So the dashboard doesn't trust Postgres alone. When it loads a monitor, it also reads the buffered state out of Redis and lays the fresh fields over the stale row. Live where it needs to be live, lazy everywhere else. From the customer's side, the status is always current. From Postgres's side, it still only gets written once an hour. Everyone goes home happy.

What It Actually Cost Me

Here's the part that stings, and the part that makes the whole thing worth writing about.

Before the fix, by the 15th of the month, I'd already have burned through around 90 compute hours, and the graph was still climbing. Compute had quietly become my single most expensive habit, and I wasn't getting anything for it except a database that flat out refused to nap.

Today is the 25th. This month, I've used 16.33 compute hours. Not by the 15th. Total. The whole month, nearly done, for less than a fifth of what I used to spend in half a month. Same monitors. Same checks. Same data. Same alerts. The only thing that changed is that I stopped writing things down the very instant I learned them.

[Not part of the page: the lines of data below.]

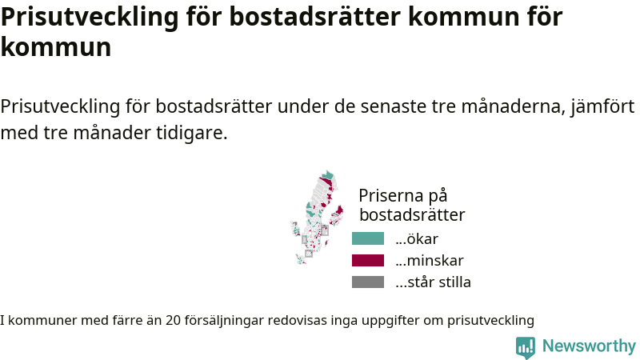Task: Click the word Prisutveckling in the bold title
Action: pyautogui.click(x=90, y=17)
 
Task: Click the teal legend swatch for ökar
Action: pyautogui.click(x=368, y=238)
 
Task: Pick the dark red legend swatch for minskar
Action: pyautogui.click(x=368, y=261)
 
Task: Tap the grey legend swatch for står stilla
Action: pyautogui.click(x=368, y=282)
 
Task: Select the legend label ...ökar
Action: pyautogui.click(x=417, y=238)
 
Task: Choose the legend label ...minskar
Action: pyautogui.click(x=430, y=261)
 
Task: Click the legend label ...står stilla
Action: pyautogui.click(x=433, y=282)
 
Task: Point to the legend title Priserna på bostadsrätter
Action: pyautogui.click(x=412, y=206)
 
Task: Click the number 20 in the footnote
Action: pyautogui.click(x=173, y=321)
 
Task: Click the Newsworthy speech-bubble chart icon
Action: pyautogui.click(x=526, y=347)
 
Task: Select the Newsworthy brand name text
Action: pyautogui.click(x=589, y=346)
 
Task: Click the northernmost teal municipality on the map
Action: pyautogui.click(x=327, y=175)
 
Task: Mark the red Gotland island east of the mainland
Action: pyautogui.click(x=339, y=210)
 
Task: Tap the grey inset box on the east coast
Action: pyautogui.click(x=325, y=230)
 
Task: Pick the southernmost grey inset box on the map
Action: pyautogui.click(x=309, y=254)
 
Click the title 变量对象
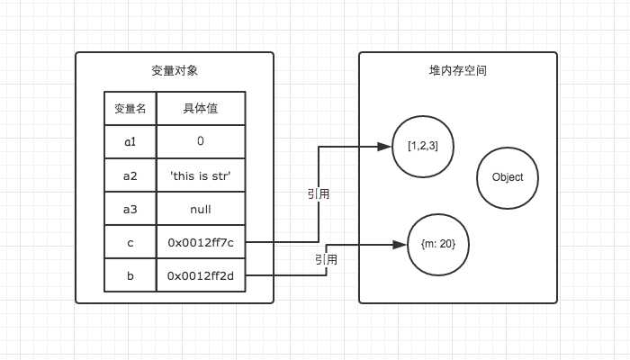point(174,71)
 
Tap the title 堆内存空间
point(458,70)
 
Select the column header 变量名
point(130,109)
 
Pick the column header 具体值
point(200,109)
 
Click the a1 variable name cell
point(130,142)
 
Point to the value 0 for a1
point(200,142)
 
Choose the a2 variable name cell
point(130,176)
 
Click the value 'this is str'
point(200,176)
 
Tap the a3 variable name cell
point(130,209)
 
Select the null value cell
point(200,209)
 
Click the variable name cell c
point(130,242)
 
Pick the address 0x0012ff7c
point(200,242)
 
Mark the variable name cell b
point(130,275)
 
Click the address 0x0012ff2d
point(200,275)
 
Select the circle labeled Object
point(508,177)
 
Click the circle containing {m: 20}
point(438,244)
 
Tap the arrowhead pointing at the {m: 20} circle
point(402,244)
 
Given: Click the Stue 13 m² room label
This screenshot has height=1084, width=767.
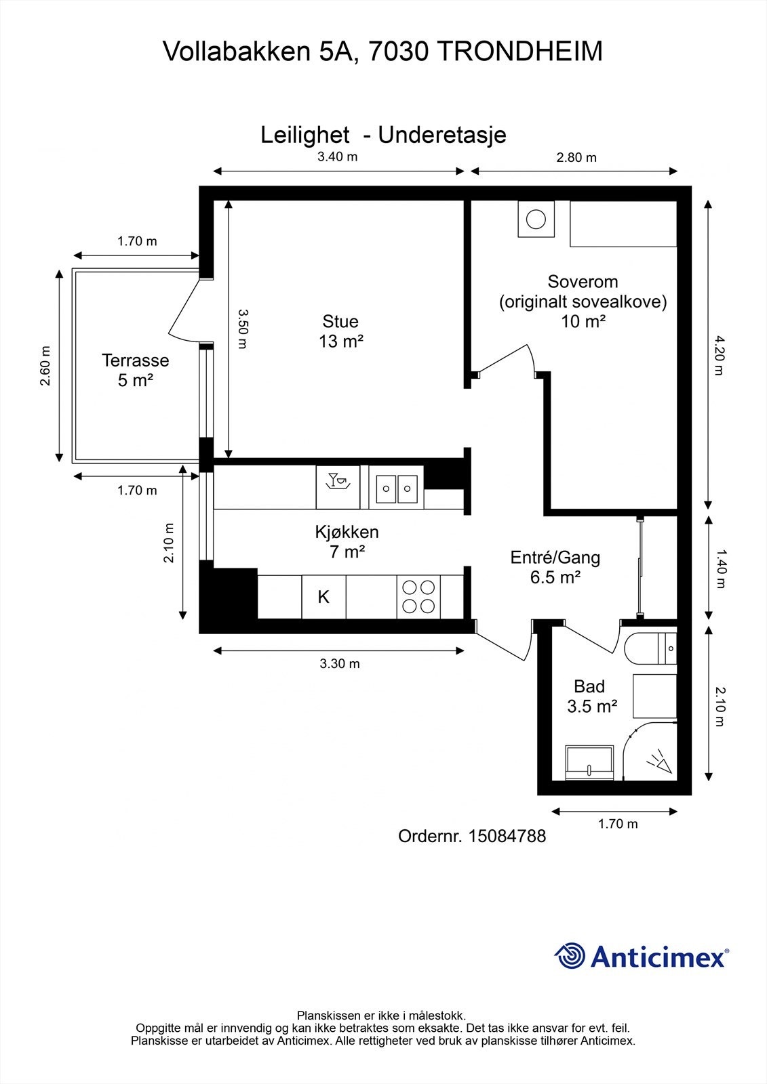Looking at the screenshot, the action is click(x=340, y=331).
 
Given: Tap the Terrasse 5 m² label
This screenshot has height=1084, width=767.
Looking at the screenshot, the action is click(x=135, y=370).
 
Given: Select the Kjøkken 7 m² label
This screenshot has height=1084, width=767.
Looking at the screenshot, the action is click(x=347, y=541).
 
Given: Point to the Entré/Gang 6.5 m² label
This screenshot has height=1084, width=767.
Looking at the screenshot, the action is click(x=555, y=567).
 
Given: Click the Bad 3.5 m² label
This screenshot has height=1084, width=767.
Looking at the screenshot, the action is click(x=592, y=696).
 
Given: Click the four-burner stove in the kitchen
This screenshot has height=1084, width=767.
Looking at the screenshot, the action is click(x=418, y=597).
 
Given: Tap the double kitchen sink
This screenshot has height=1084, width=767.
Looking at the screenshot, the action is click(x=396, y=487).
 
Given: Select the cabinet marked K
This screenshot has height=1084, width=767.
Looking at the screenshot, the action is click(x=323, y=597).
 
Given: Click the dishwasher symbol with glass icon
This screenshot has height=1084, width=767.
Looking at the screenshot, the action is click(x=338, y=487).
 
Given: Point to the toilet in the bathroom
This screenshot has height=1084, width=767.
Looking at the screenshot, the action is click(x=650, y=648).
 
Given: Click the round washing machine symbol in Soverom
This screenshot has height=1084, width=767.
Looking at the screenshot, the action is click(x=536, y=220).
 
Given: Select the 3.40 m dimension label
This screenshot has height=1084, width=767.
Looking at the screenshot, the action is click(x=337, y=157).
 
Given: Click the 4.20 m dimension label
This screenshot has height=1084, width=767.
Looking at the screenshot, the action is click(x=718, y=355).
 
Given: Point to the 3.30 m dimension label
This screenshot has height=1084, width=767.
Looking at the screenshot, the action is click(x=340, y=663).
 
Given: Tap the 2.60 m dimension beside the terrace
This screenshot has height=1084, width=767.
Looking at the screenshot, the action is click(x=45, y=366).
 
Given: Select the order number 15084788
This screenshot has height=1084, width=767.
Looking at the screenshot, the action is click(x=507, y=836).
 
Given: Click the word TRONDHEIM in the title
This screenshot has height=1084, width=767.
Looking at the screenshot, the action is click(x=519, y=51).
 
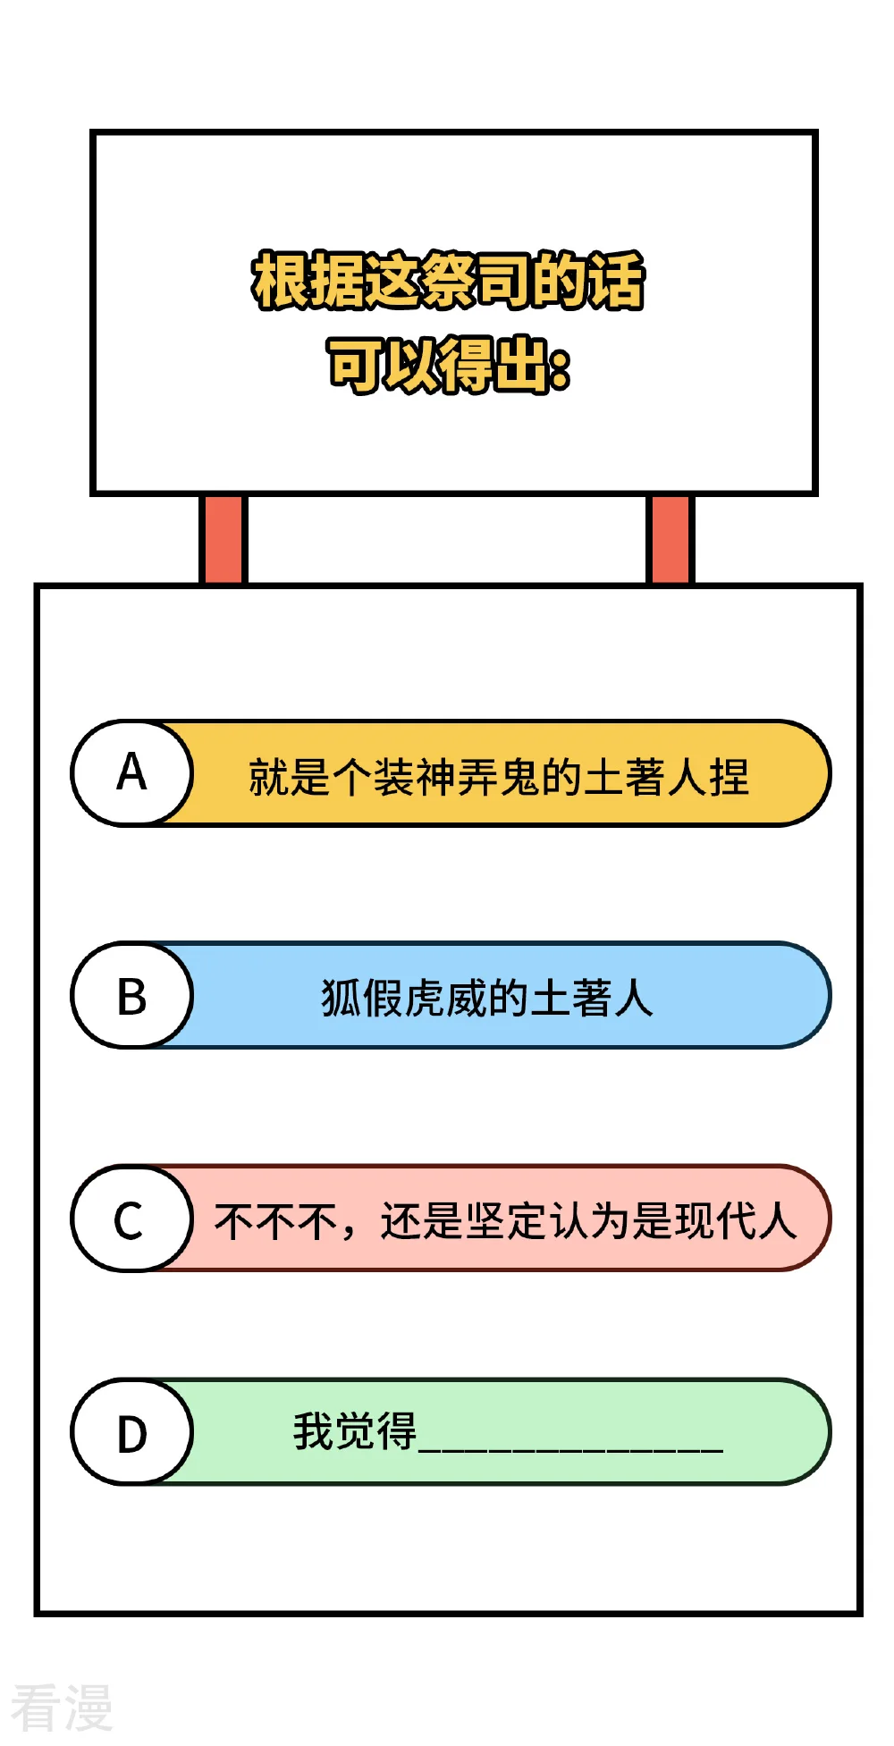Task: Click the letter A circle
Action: [x=132, y=773]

Closing Thoughts… On Small Things That Cost A Lot

If money had been no object, I'd have written the obvious version of this, watched it work, and never looked at it again. It would've been fine. It would also have been quietly, invisibly wasteful forever, and I'd have been none the wiser. The cost is the only reason I went looking. The cost is what turned a vague "I should optimise this someday" into an afternoon of real work. And the cheap version and the clean version turned out to be the same version. I only found that out because the expensive one was sitting on my conscience.

I write about this a lot in other places, usually about life and not databases. This fear I have of the ordinary, of the small unglamorous things, of the boring middle part of everything. A few tiny writes a minute is about as small and unglamorous as a problem gets. And it taught me more than the big rewrites ever do. I keep relearning the same lesson in different costumes.

The thrill of building real software was never the moment the feature ships. It's this. It's two months later, when the thing you made turns around and tells you something about itself you didn't know when you wrote it. When the system gets to disagree with you. That's when it gets interesting.

So. My database takes naps now. My bill came back down to earth. And I don't think I'll ever write another cron without first asking the boring, expensive little question: does this actually need to be written down right now?

Ntsako